I think you are right. BUT ...


> You *can* use @when together with (say) @notAfter if you don't
> invoke schematron validation.

"Cannot" does not mean that it is impossible for you to type that
combination on your keyboard. Surely "cannot" means it is impossible
for you to use that combination and remain TEI conformant, no?


> My question remains unanswered however: is a TEI document which
> indulges in deprecated (in another context Michael has suggested
> the term "deviant") behaviour ipso fact non TEI conformant?
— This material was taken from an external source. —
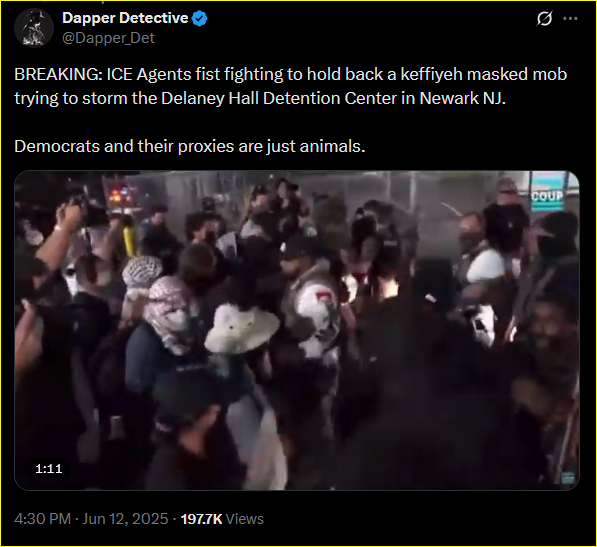The width and height of the screenshot is (597, 547).
Task: Click the white bucket hat in video
Action: tap(241, 328)
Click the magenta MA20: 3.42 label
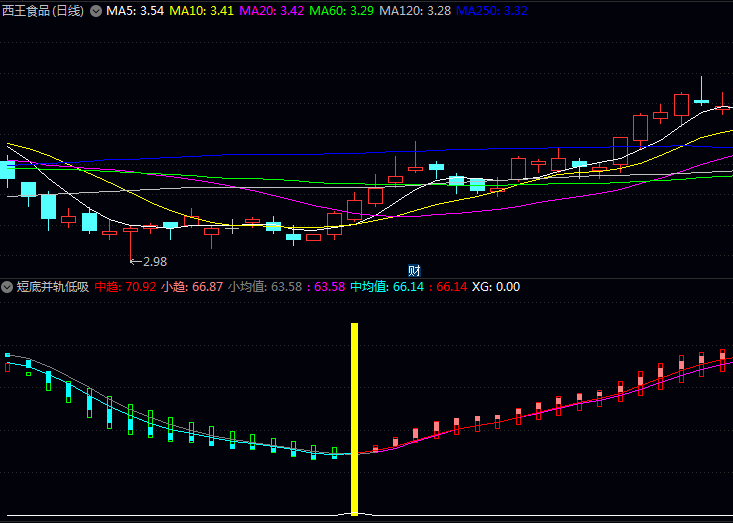 tap(272, 11)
No. IMHO having a deprecated construct in your file does not violate
conformance per se. But to understand my explanation, you will need
to keep in mind that TEI conformance is not a general-purpose
concept, but rather a concept that is expressed in relation to a
particular version. So here is a fictitious scenario. Let's say in
the future TEI Council decides to remove the <head> element from TEI
while 4.12.0 is the current version.

 * In P5 version 4.12.0 it is still valid. Use is valid and
   conformant.
 
 * In P5 versions 4.13.0 through 4.16.0 it is deprecated. Use is
   conformant but raises a warning. There is a red box and warning
   around it in the reference section of the documentation. It is no
   longer discussed as a useful method in the prose, and there are no
   examples of its use in the Guidelines.

 * In P5 version 4.17.0 it is removed. Use is invalid (i.e., raises
   an error) and non-conformant. It is not mentioned in the
   Guidelines at all (except perhaps nostalgically :-)

(BTW, I don't for a moment suggest that Council would do anything as
dumb as removing the <head> element -- besides being ridiculous, it
would violate our rules on breaking backward compatibility.)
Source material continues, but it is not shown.